(Beginning of RAW DATA)
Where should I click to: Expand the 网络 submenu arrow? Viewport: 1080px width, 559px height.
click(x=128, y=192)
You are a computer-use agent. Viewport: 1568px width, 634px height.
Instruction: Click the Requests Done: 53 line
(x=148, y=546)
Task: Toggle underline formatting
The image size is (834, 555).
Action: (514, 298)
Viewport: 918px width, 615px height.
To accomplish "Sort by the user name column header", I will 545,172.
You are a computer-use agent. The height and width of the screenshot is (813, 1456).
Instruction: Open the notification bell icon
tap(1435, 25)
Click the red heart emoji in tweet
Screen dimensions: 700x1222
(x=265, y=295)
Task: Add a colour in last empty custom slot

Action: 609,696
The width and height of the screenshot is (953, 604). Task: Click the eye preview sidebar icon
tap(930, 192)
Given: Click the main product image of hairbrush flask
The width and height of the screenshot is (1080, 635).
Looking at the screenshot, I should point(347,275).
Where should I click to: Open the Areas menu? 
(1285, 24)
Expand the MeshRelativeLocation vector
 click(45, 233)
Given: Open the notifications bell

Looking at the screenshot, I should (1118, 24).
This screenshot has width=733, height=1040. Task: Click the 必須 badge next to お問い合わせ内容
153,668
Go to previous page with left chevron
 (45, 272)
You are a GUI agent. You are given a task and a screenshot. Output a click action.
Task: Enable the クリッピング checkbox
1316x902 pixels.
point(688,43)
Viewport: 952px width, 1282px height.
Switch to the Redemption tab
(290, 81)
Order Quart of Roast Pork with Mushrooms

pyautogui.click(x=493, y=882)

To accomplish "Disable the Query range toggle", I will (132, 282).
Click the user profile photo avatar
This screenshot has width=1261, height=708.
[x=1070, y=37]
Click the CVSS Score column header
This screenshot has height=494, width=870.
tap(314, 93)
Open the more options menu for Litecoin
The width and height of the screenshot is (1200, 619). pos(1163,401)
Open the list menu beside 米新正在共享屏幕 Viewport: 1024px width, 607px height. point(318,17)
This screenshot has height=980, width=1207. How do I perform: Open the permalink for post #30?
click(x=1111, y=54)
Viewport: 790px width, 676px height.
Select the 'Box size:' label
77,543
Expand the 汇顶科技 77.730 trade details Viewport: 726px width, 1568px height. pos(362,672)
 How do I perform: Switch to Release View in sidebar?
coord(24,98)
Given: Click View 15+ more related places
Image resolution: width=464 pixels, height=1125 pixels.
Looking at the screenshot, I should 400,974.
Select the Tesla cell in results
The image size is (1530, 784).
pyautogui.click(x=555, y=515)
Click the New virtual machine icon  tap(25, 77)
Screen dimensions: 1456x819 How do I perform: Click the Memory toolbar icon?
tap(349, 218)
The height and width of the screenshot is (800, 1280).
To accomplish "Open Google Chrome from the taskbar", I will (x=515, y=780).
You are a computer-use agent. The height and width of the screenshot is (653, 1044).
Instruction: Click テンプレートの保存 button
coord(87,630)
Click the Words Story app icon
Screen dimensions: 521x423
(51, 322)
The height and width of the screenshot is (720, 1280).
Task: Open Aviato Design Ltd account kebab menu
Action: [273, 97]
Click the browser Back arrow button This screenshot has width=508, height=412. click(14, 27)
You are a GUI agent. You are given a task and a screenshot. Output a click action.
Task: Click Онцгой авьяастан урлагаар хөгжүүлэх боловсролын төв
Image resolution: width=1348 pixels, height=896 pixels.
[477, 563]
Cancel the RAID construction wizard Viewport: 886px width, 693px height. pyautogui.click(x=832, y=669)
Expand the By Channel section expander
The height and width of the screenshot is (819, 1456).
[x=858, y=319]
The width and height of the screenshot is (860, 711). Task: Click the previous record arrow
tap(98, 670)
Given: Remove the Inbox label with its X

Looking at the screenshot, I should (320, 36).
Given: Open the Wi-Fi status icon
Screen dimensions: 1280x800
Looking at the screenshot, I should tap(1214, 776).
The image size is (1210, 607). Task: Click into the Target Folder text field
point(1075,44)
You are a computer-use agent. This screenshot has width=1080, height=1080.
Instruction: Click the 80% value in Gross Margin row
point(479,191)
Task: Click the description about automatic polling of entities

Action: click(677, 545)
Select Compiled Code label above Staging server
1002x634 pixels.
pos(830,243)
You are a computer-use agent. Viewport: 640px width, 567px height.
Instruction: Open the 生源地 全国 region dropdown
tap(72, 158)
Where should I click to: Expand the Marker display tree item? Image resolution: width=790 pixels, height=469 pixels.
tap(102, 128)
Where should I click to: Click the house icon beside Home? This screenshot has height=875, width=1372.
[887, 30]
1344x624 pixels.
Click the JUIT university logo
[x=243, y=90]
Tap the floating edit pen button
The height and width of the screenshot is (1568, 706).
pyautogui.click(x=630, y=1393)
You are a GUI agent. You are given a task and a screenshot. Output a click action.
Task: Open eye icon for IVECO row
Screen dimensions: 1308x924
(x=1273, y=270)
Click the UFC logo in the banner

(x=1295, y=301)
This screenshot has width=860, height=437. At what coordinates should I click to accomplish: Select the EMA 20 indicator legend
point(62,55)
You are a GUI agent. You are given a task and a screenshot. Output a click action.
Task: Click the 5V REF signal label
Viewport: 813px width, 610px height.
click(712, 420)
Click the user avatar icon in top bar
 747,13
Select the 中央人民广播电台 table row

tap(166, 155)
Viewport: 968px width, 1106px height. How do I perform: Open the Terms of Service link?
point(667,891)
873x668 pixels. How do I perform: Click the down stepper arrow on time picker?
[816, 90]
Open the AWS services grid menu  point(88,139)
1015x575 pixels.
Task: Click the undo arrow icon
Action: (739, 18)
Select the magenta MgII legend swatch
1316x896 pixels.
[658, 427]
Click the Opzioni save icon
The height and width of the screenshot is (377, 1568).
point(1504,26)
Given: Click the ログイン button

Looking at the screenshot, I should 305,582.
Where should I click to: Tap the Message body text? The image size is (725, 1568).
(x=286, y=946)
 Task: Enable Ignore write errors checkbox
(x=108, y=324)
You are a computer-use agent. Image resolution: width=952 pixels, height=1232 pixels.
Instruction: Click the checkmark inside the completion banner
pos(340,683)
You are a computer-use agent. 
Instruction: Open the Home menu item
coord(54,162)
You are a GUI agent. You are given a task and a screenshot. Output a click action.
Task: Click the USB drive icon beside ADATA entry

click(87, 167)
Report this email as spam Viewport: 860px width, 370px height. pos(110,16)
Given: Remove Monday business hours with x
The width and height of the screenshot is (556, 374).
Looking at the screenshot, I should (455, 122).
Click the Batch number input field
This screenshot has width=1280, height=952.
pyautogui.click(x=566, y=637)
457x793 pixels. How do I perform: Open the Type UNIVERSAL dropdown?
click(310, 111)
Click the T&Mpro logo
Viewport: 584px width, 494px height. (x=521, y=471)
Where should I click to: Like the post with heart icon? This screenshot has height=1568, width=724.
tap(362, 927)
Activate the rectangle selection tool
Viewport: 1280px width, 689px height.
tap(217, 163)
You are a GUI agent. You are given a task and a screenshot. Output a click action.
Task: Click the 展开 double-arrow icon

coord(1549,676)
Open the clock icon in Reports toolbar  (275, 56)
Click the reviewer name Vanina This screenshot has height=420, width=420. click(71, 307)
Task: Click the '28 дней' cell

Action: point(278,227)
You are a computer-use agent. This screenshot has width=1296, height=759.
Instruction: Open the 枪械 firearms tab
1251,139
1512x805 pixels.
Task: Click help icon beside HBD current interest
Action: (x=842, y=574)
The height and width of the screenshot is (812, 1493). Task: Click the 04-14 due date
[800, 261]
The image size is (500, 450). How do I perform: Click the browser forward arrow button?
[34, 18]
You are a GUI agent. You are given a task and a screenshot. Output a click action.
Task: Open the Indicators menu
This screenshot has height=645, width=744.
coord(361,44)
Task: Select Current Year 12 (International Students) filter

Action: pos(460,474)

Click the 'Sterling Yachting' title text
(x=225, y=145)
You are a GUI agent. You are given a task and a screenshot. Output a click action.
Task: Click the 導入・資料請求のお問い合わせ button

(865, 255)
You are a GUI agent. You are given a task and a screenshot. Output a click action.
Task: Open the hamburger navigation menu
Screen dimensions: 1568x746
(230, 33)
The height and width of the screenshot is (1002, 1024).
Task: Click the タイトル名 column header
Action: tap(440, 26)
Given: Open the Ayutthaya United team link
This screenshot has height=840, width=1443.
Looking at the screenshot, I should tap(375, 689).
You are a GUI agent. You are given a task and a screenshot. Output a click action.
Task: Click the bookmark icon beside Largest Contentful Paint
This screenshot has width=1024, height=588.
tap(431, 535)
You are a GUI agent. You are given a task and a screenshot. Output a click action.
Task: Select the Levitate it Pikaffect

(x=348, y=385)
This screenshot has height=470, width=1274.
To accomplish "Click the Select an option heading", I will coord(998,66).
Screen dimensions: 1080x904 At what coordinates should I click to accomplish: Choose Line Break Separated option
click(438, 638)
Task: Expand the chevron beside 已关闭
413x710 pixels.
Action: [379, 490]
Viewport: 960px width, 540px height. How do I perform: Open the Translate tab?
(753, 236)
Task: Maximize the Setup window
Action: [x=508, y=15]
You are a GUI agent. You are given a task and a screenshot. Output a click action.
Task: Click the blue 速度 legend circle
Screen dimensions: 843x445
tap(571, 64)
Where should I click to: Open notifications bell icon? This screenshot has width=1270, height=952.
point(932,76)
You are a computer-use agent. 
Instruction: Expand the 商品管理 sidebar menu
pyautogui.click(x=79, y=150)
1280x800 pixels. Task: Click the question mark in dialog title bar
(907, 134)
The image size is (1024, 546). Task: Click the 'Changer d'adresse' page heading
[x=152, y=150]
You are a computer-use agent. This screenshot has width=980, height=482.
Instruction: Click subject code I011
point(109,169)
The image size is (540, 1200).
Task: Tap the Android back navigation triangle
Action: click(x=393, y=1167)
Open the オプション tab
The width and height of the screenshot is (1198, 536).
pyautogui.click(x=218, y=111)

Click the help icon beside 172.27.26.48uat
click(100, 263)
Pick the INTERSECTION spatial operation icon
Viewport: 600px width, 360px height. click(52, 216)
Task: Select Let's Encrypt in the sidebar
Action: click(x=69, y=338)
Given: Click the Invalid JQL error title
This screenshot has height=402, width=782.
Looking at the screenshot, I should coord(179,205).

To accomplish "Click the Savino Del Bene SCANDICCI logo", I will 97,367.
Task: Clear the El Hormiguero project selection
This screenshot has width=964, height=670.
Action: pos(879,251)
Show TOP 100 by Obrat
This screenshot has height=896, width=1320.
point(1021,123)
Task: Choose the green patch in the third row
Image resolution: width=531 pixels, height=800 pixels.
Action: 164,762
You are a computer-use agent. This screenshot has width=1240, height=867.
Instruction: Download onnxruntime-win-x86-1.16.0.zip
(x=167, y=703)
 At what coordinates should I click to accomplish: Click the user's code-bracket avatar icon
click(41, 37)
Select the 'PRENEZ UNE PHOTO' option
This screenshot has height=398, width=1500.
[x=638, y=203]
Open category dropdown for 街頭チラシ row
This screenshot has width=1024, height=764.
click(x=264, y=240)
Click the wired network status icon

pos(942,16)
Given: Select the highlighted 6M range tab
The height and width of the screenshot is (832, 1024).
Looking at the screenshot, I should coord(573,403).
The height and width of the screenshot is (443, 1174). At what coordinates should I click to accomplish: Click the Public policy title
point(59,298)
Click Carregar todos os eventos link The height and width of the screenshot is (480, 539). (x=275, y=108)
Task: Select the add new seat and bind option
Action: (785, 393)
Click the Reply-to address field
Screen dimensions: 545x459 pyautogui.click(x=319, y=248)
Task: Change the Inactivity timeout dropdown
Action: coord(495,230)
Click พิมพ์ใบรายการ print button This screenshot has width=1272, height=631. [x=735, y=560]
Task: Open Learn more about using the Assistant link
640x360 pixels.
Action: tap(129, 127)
(End of RAW DATA)
TASK PROMPT: Using the data above, transcribe the lines that run from the line with "The width and height of the screenshot is (1198, 536)." to the line with "Task: Choose the green patch in the third row", both ends kept, and output nothing else.

OUTPUT FOR THIS TASK:
The width and height of the screenshot is (1198, 536).
pyautogui.click(x=218, y=111)

Click the help icon beside 172.27.26.48uat
click(100, 263)
Pick the INTERSECTION spatial operation icon
Viewport: 600px width, 360px height. click(52, 216)
Task: Select Let's Encrypt in the sidebar
Action: click(x=69, y=338)
Given: Click the Invalid JQL error title
This screenshot has height=402, width=782.
Looking at the screenshot, I should coord(179,205).

To accomplish "Click the Savino Del Bene SCANDICCI logo", I will 97,367.
Task: Clear the El Hormiguero project selection
This screenshot has width=964, height=670.
Action: pos(879,251)
Show TOP 100 by Obrat
This screenshot has height=896, width=1320.
point(1021,123)
Task: Choose the green patch in the third row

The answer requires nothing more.